入不二基義×大島保彦×霜栄(司会=斎藤哲也)「予備校文化(人文系)を「哲学」する」 
URL= https://shirasu.io/t/genron/c/genron/p/20240503

 イベントは予備校の時間感覚さながらに、50分ほどのトークと10分の休憩、というタイムスケジュールで進行し、なんと「5限目」まで行われた。

 「1限目」となるイベント冒頭部分では、3人の自己紹介とともに、『大学デビューのための哲学』の内容や刊行時の裏話などが披露された。神保町の書店「書泉グランデ」で行われた同書のサイン会には行列ができたが、その列の長さは当時の書店員いわく山口百恵のサイン会以来(!)だったという。当時の彼らの人気ぶりと予備校文化の勢いを象徴するかのようなエピソードだ。

 他方で、入不二が語った予備校講師を辞したのちの就職をめぐる秘話は、大学や社会から予備校に向けられる視線の変化を表すものだった。入不二いわく、90年代前半にはじめて彼が大学教員として着任した当時のアカデミズムの中では、予備校で人気講師だった経歴は、冷ややかな眼差しで迎えられるものだった。しかし約10年後、現在勤める大学に移ったときには、教歴のひとつとして評価されたというのだ。

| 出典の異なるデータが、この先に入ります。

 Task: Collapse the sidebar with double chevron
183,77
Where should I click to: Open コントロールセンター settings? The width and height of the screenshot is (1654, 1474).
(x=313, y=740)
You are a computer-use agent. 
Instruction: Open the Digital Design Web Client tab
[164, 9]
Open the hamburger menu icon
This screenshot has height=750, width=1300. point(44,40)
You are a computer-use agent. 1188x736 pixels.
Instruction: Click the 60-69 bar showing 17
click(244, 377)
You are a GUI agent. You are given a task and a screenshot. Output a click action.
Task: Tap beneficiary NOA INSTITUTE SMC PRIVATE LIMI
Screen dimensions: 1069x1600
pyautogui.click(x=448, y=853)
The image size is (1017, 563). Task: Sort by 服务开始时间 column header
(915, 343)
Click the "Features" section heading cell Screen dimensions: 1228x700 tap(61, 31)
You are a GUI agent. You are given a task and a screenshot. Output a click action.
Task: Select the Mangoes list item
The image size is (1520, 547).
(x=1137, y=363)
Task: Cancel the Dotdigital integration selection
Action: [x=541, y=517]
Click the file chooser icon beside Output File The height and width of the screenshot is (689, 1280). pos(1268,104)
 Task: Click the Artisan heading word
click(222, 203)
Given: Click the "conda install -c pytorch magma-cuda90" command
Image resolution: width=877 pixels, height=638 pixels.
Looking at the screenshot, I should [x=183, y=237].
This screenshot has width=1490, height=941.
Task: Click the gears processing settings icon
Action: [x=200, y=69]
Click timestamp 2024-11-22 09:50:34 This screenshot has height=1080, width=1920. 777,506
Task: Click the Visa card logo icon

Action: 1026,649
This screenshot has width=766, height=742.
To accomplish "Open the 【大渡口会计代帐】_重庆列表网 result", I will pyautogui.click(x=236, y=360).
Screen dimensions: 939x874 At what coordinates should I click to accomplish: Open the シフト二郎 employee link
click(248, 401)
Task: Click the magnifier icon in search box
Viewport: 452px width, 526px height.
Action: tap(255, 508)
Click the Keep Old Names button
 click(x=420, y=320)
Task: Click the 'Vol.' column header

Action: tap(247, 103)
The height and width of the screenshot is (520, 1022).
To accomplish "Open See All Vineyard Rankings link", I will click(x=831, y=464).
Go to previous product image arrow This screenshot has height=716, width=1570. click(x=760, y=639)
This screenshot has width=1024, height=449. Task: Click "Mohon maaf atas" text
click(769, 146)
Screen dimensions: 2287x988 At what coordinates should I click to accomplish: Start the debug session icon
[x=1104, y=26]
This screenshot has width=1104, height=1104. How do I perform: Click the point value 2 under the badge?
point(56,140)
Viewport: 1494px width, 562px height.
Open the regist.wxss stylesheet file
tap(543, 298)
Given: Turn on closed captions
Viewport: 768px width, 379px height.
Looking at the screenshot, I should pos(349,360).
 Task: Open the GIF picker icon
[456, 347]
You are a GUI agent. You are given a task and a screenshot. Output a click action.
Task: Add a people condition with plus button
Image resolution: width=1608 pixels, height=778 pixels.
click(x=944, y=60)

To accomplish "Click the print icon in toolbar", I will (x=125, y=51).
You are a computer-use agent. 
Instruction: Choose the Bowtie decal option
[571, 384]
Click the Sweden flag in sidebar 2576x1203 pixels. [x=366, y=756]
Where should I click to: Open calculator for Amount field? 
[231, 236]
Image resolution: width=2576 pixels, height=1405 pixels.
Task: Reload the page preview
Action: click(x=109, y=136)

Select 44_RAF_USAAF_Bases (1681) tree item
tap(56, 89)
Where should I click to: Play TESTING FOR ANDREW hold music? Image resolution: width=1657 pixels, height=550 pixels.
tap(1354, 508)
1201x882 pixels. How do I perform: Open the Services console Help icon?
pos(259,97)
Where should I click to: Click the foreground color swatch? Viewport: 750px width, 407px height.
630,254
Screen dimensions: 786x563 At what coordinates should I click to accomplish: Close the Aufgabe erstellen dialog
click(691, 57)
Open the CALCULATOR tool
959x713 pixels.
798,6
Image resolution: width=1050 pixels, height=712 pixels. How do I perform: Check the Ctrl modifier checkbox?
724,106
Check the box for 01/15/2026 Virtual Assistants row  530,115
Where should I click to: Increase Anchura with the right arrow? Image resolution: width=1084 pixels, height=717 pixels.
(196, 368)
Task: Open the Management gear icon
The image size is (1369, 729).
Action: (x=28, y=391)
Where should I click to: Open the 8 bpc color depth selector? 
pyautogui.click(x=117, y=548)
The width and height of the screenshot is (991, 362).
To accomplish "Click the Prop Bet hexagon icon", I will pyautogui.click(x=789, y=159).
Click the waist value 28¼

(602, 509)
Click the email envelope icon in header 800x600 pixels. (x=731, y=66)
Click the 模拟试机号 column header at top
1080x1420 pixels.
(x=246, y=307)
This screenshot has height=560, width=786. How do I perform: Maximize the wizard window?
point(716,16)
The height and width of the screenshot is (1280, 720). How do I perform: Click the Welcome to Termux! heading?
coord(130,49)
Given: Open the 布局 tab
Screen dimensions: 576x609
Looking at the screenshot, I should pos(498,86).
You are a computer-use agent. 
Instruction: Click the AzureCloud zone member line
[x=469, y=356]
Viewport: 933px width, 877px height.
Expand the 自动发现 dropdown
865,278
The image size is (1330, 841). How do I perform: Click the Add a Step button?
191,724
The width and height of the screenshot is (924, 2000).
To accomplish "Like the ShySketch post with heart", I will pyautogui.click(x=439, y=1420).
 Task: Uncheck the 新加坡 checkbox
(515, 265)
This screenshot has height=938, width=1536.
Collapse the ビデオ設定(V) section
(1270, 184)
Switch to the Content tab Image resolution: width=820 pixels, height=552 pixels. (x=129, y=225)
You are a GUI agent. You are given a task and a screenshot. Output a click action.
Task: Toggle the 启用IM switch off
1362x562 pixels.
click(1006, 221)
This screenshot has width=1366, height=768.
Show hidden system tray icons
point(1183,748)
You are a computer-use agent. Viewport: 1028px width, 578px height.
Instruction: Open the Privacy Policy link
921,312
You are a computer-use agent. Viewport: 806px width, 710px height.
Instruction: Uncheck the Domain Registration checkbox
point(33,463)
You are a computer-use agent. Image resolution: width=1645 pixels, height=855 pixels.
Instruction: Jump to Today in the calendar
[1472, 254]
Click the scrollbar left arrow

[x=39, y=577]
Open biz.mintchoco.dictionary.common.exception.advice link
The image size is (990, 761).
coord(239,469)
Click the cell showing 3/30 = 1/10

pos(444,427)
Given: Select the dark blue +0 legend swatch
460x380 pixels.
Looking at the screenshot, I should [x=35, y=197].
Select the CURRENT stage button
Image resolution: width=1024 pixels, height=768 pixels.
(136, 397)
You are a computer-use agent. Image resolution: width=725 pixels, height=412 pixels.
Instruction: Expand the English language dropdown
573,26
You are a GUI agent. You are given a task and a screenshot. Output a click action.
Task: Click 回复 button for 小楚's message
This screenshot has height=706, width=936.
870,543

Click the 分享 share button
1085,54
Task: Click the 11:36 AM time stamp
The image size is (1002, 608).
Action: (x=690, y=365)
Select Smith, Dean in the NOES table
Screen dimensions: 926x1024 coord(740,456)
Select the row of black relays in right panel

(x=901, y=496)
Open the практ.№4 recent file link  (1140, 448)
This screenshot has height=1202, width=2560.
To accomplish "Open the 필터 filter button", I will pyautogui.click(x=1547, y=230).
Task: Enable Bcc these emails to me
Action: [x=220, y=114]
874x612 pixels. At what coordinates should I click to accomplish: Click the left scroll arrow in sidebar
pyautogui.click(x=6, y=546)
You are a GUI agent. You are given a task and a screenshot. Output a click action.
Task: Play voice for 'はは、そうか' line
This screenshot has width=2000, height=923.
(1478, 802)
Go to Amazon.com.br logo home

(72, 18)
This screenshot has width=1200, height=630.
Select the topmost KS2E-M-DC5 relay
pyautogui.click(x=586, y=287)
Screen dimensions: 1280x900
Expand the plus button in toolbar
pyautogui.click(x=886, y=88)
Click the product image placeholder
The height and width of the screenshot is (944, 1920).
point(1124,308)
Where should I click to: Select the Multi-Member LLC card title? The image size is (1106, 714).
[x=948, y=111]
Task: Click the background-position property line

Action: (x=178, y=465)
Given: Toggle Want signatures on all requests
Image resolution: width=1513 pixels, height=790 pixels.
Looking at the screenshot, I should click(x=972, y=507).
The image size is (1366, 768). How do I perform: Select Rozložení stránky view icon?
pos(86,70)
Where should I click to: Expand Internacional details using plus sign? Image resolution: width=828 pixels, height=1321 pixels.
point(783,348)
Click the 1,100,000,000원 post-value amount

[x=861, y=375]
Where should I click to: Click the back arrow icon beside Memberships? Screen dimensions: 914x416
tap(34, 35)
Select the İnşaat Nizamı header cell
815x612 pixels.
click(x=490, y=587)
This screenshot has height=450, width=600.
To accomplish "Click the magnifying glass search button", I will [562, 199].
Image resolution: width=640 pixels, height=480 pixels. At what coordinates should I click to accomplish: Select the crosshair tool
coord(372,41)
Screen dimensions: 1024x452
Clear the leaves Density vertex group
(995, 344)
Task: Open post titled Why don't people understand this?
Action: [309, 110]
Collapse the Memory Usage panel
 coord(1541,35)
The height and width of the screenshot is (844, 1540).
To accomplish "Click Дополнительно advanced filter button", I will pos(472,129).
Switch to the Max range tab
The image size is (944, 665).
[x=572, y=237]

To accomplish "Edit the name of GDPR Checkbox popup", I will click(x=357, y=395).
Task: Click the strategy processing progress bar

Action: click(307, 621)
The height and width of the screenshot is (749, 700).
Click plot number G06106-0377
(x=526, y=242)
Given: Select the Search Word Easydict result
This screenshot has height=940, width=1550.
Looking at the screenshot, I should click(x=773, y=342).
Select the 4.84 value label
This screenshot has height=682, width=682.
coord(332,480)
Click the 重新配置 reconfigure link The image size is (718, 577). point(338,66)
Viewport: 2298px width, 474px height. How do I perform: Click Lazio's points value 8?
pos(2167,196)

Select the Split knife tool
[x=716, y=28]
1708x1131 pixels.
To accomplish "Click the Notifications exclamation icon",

 「2限目」でも、予備校文化とその変化が話題となった。冒頭で斎藤が、「そもそも予備校文化とはどういうもの(であった)か?」という直球の問いを投げかけたのがきっかけである。

予備校文化とはなにか

 斎藤の問いかけへの答えは三者三様であった。まず霜によれば、現在の予備校講師は、高校などの教育機関にセミナーで呼ばれたり、それらと連携したりすることも多い。しかし、一昔前の彼らは教育者や大学人から遠ざけられる存在だった。ただ、そのように社会から一定の距離を置かれていたからこそ、予備校ならではの独特の文化が熱く醸成されていったのではないかとも霜は指摘する。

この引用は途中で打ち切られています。